Exact copies of the lines from the one holding "Task: Click the chevron beside iPad Air 2" through the last line of the entries below are to be printed, with pictures omitted.
(PROVIDED MATERIAL Opens)
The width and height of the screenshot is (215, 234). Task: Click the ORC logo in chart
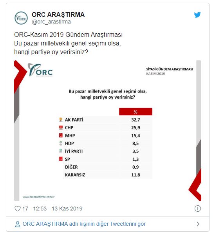pyautogui.click(x=40, y=70)
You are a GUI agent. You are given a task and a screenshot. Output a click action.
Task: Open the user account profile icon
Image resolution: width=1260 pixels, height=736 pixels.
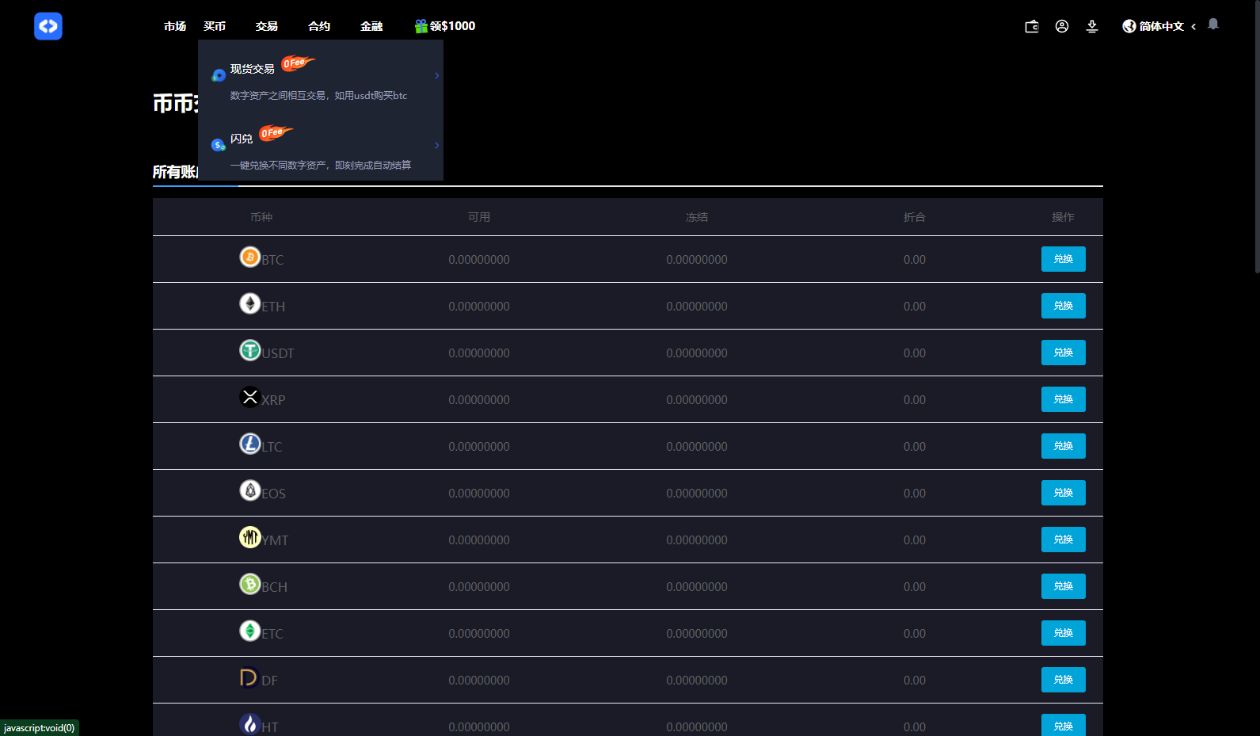coord(1062,26)
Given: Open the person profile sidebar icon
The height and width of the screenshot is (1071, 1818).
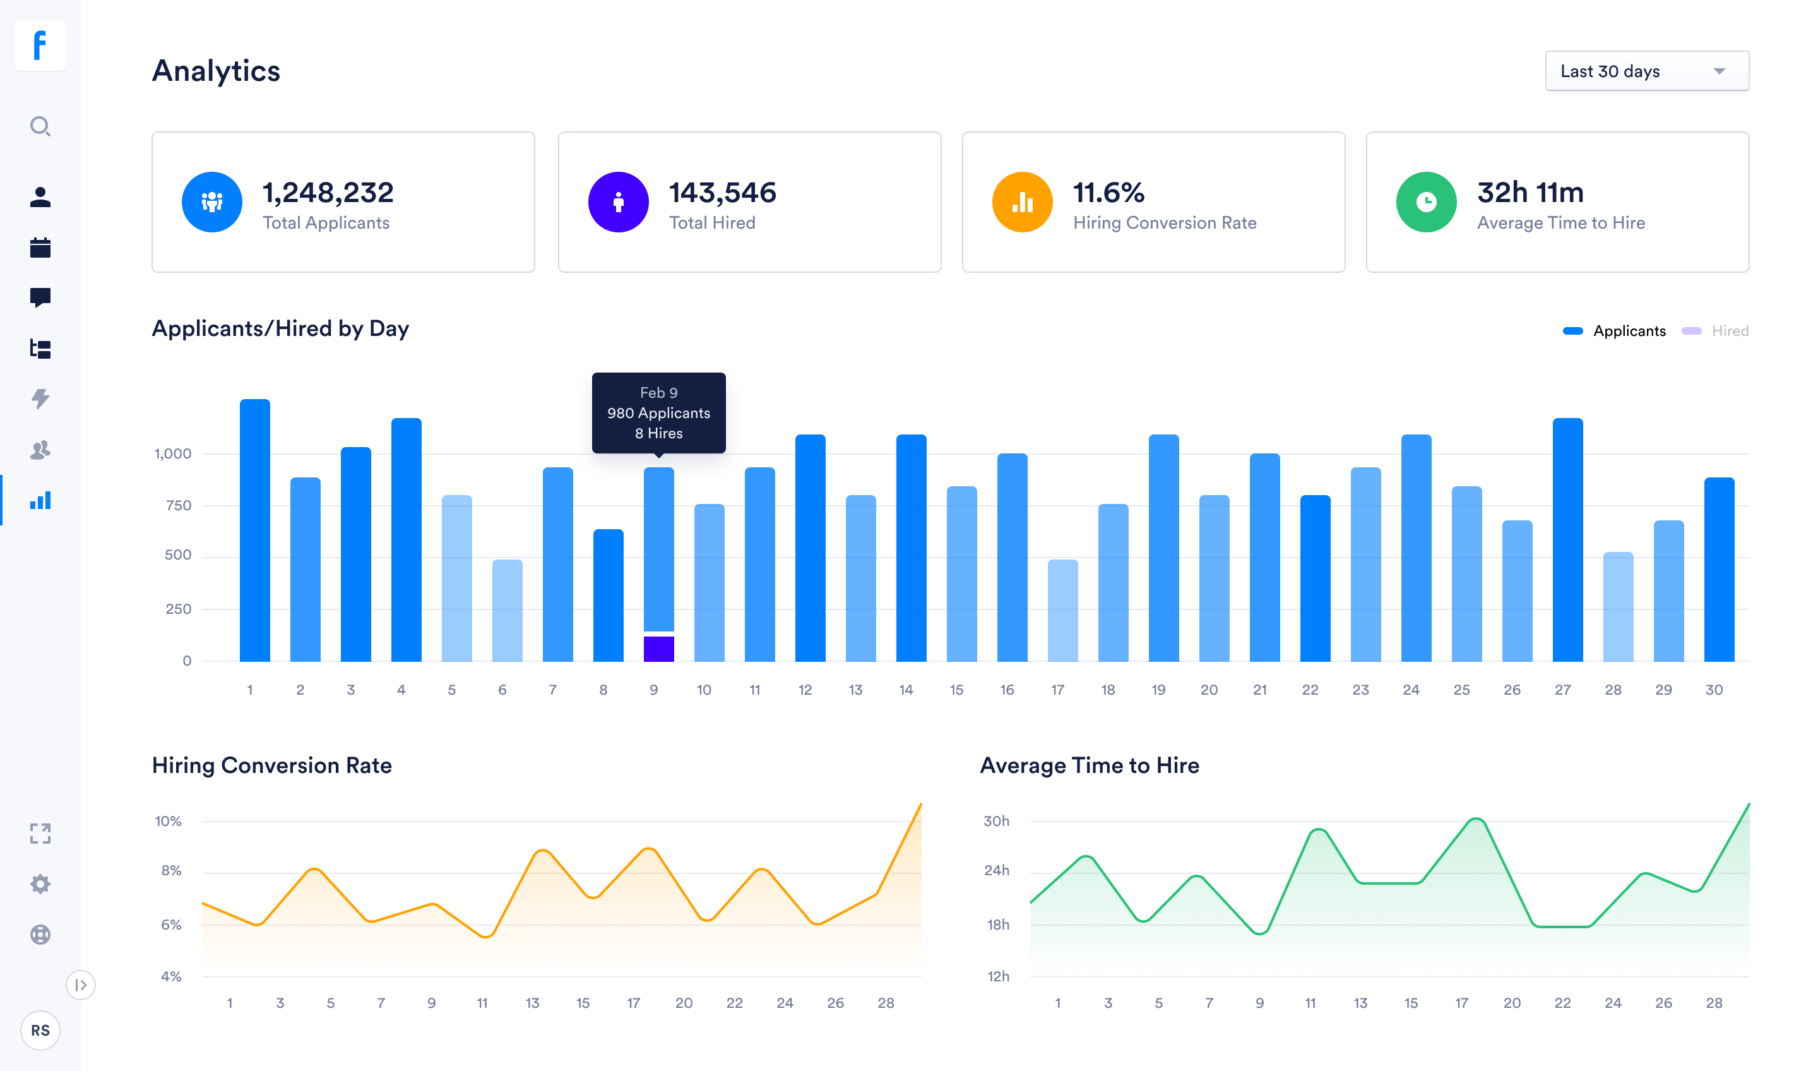Looking at the screenshot, I should (x=40, y=197).
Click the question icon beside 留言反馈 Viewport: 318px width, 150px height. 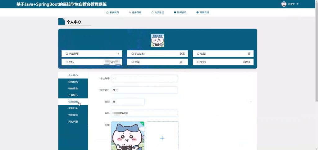click(x=197, y=12)
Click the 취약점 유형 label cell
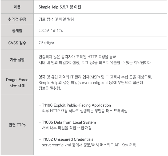Viewport: 168px width, 156px height. pyautogui.click(x=17, y=19)
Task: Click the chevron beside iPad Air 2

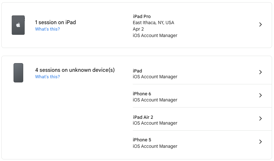Action: [x=260, y=119]
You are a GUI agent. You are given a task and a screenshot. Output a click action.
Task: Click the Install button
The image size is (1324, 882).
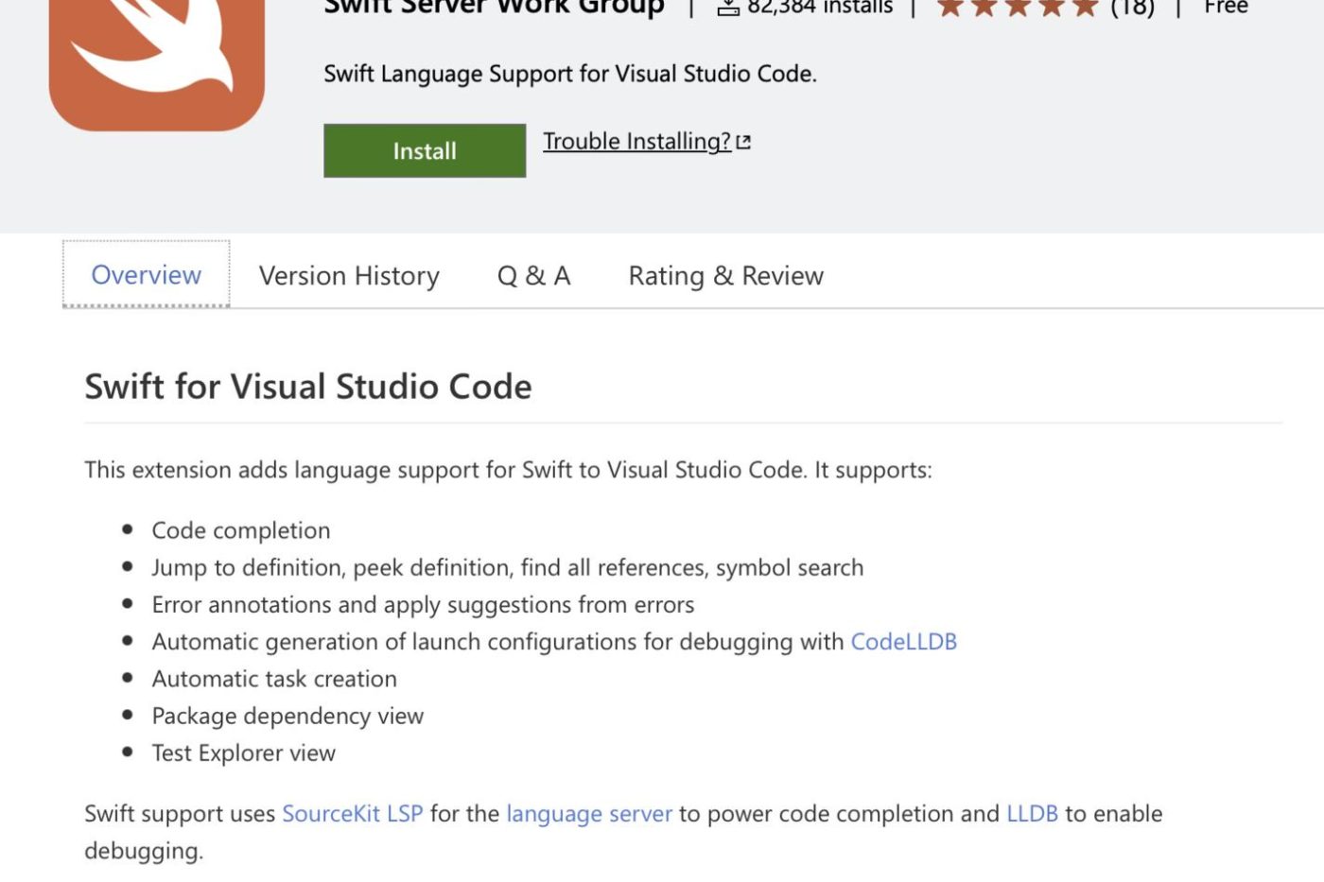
(PROVIDED MATERIAL Closes)
■ **EXERCISE SOLUTION**
Task: Click the chevron beside iPad Air 2

Action: [x=260, y=119]
You are a GUI agent. You are given a task and a screenshot. Output a click action.
Task: Click the Install button
The image size is (1324, 882).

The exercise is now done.